THE FIGHTING IRISH
23 Marta 2009
0h me, oh my, what a weekend! GRANDSLAM. GRAND BLOODY MAGNIFICENT GRAND SLAM. And then Bernard Dunne. SLAM. SLAM !!!
What a weekend for Irish sport.
I only got interested in rugby this last ten years or so and even now I don’t entirely understand all the rules. But I don’t understand Tiddley Winks either and if Ireland was in the Tiddley Wink Final I would be out there, my country right or wrong, supporting our team. So it was with that I settled down before the TV on Saturday last to cheer on the lads.
Of course rugby isn’t Tiddley Winks. At the risk of offending Tiddleywinkers, it’s much more exciting that that. I’m a Gaelic sports fan myself, though I believe all sports are good.
Soccer, with the honourable exception of Geordie Best, and Ireland under Jack Charlton’s leadership, is a bit pedestrian for my taste. Hurling or Camogie is your only man; with football a close second, and handball bringing up the rear. But rugby? Well rugby gets my vote and Saturday’s game in particular.
What a match! What a team! It was brilliant, brave, sporting drama of the finest kind. And to top it all we won!
This blog thanks everyone involved with our team. You did us proud.
I’m not a great supporter of boxing. It’s too rough for me. When I was a wee lad one of my cousins, Dominic Begley, was a fine amateur boxer. He took me with him some times. I wasn’t much good. I was always worried about getting my glasses broken. I need not have worried. They got broken anyway. We boxed on the Shankill Road where I learned to keep my guard up and how to say tsss tsss tssss in a sort of a hiss as you shadow boxed your way around the gym.
Boxers like Sugar Ray Robinson and Floyd Patterson, and closer to home, John Caldwell and Freddie Gilroy were my heroes. I was delighted to meet Rinty Monaghan one day when I was a teenager and I love Mohammed Ali to this day and Cassius Clay before him.
It was Long Kesh put me off boxing. Somebody organised a tournament one time. Just the once. Whether it was the prison or the day that was in it but the sight of normally friendly sensible guys trying to seriously hurt each other – or taking all their frustrations out on each other in a very serious way – that was me and boxing finished.
Of course real boxers learn discipline and rules of the game. Real boxers aren’t like my friends, the Long Kesh maulers I suppose……. Are they?
Big Rogie, Martin Rogan to his friends, is certainly not like that. Rogie is a Commonwealth Champion, heavy weight division, and a fine Irish gentleman to boot.

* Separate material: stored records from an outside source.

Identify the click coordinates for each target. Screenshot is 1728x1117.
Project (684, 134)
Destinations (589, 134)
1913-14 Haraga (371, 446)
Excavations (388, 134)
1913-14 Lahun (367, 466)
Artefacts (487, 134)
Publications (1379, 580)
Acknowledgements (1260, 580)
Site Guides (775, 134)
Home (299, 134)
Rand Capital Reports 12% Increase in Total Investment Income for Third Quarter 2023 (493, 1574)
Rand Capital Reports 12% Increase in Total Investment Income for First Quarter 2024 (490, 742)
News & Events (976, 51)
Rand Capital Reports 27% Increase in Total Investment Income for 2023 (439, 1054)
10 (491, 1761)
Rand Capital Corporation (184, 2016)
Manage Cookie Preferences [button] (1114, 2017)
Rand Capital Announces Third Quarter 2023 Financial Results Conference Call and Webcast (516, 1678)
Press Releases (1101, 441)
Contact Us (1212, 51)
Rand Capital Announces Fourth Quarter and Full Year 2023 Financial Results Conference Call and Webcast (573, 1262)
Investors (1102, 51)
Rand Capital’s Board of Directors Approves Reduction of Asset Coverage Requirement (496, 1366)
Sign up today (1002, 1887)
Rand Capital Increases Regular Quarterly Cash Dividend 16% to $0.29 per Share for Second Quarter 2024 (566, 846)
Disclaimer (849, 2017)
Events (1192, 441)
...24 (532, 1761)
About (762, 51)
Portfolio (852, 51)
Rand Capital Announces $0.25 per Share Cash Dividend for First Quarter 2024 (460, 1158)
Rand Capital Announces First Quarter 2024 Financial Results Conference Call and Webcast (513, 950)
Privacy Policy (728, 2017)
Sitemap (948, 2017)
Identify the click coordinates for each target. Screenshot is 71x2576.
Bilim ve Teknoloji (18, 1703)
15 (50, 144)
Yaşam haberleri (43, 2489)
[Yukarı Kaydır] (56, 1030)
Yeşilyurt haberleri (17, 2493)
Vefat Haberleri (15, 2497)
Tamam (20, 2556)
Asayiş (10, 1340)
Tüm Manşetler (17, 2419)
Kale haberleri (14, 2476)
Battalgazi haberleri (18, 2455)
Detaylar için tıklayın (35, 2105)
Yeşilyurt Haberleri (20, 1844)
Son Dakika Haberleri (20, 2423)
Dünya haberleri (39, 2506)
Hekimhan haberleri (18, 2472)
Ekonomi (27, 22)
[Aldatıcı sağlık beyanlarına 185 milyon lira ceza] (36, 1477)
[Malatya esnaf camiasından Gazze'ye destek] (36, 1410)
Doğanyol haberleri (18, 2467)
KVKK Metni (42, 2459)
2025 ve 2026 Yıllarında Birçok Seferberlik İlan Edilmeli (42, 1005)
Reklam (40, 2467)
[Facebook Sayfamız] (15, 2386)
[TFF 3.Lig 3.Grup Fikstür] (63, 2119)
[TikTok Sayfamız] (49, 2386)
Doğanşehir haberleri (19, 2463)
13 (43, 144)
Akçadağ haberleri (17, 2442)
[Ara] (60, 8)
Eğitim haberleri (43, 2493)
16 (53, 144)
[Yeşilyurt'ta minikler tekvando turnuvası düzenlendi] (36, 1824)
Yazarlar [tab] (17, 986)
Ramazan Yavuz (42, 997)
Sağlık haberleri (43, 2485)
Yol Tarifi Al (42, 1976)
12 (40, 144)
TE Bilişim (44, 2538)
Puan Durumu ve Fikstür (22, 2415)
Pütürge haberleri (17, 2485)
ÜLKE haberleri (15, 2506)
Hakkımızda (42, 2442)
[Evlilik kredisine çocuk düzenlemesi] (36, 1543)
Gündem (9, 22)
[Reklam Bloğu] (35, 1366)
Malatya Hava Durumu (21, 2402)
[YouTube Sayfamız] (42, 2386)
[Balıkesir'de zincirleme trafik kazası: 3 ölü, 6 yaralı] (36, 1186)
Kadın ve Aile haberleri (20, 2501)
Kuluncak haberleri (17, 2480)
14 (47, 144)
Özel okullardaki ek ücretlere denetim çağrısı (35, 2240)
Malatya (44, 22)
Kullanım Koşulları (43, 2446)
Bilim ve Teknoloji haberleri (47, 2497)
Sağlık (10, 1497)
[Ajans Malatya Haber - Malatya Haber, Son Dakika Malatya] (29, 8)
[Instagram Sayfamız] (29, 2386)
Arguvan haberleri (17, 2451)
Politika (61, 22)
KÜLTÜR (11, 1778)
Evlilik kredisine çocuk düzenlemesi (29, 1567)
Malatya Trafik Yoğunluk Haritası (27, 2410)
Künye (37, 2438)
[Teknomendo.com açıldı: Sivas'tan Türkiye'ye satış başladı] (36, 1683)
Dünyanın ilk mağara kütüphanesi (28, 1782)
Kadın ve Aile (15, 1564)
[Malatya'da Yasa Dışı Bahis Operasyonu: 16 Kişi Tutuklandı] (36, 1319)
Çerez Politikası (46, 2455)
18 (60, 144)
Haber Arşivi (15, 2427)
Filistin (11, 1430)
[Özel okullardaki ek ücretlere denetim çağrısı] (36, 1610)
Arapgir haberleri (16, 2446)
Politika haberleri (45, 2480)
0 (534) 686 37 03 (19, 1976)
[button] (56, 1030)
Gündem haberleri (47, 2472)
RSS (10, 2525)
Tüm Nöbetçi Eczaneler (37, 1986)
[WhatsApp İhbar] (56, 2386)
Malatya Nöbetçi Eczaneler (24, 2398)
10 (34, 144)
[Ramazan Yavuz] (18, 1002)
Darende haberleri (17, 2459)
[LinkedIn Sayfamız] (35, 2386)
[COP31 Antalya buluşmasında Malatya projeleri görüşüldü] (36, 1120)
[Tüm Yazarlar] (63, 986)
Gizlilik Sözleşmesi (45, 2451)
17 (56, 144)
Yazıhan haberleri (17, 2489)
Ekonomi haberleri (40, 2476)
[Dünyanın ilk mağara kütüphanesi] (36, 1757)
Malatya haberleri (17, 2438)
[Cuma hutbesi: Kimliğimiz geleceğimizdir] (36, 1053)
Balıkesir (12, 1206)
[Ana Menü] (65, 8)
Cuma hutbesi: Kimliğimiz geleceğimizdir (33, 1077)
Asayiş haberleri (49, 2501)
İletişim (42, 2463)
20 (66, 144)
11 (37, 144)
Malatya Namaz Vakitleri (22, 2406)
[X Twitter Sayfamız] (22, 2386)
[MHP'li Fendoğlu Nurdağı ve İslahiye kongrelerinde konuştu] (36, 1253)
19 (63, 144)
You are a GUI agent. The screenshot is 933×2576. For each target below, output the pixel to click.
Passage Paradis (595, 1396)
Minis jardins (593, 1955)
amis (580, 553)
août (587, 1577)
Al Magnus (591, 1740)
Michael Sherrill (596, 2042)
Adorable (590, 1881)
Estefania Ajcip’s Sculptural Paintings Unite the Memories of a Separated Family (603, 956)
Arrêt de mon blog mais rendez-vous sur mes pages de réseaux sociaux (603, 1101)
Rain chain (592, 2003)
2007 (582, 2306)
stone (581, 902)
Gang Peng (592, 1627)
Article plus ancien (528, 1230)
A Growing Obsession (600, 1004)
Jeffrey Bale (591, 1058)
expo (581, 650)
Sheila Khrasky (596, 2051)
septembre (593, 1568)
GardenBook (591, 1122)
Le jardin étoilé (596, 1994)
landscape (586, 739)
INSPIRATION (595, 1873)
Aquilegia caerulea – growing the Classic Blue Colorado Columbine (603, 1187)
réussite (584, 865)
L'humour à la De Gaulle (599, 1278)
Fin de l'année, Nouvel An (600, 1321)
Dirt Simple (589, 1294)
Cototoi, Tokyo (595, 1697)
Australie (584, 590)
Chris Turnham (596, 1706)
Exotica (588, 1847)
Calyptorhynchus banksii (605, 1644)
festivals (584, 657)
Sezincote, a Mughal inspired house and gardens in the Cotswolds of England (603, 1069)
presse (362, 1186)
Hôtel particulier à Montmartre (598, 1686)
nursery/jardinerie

So is Bernard Dunne. Rogie is from West Belfast. Bernard is from Dublin. He trains here. And on Saturday night all that training paid off when he became Super Bantam-Weight World Champion in the 11th round of a really hard fought, indeed a savage bout against Ricardo Cordoba the plucky defender from Panama.
In fairness to the Long Kesh tournament if they had been Long Kesh pugilists their battle would have been called off before its eventual rip roaring and bloody finish. But they weren’t in Long Kesh.
And Bernard won. As he said himself he won for all of us. And so he did.
So thank you Bernard and the Irish Rugby squad. And big Rogie.